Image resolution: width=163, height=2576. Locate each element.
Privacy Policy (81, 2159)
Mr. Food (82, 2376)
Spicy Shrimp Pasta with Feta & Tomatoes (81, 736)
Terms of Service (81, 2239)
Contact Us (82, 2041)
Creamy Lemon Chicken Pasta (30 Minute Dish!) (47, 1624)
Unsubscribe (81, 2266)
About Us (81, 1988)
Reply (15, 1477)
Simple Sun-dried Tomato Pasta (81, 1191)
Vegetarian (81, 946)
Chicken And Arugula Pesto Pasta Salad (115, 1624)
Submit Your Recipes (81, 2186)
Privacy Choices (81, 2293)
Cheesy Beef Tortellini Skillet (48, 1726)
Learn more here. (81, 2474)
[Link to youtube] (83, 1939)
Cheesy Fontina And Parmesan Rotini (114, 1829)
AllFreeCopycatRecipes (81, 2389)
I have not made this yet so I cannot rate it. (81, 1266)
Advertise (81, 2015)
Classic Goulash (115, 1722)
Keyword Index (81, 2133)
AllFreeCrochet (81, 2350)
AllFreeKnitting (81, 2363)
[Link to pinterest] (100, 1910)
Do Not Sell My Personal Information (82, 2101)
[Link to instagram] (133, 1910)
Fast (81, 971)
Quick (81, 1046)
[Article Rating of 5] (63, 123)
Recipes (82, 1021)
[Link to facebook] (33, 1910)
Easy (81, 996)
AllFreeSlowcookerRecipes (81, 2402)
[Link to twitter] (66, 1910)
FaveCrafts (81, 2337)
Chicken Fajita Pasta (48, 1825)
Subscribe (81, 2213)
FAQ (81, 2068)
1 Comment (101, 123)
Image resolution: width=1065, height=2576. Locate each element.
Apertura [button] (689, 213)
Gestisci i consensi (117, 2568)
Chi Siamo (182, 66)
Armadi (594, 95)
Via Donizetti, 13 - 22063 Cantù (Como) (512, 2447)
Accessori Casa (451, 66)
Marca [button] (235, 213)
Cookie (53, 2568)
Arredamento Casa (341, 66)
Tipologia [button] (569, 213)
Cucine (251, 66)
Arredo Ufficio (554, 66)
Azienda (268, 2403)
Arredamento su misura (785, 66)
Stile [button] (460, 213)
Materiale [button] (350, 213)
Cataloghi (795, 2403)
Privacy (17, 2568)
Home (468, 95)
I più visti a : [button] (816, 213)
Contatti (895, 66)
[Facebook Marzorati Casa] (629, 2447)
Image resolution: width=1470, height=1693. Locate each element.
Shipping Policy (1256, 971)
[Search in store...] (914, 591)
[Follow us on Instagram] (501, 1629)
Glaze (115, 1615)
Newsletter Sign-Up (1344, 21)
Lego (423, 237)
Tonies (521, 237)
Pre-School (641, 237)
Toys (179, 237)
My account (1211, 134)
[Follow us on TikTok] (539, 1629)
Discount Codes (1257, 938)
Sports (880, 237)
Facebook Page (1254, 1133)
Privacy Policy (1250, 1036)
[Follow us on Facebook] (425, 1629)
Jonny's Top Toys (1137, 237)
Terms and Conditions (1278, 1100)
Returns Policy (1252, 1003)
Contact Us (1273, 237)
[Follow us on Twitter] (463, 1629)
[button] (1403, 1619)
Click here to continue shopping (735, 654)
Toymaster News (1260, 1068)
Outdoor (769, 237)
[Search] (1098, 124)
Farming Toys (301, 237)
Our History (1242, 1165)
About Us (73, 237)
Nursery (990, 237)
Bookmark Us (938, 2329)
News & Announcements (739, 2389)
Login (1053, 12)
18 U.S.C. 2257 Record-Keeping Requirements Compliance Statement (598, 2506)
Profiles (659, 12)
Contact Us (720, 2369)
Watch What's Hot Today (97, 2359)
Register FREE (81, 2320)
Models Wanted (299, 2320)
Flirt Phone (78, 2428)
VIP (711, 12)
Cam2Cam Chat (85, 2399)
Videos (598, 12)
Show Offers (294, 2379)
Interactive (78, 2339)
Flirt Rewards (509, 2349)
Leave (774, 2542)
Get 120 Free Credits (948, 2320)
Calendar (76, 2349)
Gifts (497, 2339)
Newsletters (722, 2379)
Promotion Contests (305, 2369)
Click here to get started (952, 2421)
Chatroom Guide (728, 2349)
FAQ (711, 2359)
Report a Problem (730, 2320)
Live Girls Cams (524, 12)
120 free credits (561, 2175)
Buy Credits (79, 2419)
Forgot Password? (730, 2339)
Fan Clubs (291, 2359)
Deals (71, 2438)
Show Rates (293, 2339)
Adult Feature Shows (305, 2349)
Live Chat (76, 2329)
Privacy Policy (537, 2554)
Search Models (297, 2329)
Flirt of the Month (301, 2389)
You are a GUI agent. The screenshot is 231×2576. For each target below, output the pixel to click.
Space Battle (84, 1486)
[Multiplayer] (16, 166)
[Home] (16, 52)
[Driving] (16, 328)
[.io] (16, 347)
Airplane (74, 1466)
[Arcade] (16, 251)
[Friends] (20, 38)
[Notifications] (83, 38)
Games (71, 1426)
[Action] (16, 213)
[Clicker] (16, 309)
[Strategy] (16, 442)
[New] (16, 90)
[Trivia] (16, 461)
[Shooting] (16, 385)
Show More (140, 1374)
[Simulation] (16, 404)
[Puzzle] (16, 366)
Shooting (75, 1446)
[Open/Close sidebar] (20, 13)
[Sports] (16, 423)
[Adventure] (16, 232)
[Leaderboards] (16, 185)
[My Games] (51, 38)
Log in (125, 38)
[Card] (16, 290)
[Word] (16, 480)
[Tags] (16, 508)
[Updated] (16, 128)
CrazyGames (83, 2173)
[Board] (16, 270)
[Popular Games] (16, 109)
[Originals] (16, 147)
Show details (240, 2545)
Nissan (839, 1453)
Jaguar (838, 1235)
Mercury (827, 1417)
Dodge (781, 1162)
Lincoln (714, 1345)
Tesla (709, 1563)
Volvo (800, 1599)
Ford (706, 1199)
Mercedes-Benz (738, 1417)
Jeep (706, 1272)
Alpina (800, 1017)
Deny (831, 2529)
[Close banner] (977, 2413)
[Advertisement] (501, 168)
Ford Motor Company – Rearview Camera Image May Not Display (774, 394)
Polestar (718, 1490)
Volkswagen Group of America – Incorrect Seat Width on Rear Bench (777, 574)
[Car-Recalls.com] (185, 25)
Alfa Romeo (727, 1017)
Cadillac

________________

THE TASK –
Find and copy each line of the data where "resolution" is present.

ANSWER TO THE PROBLEM –
Image resolution: width=163, height=2576. Locate each element.
Image resolution: width=1065, height=2576. Locate each element.
Image resolution: width=1470, height=1693. Locate each element.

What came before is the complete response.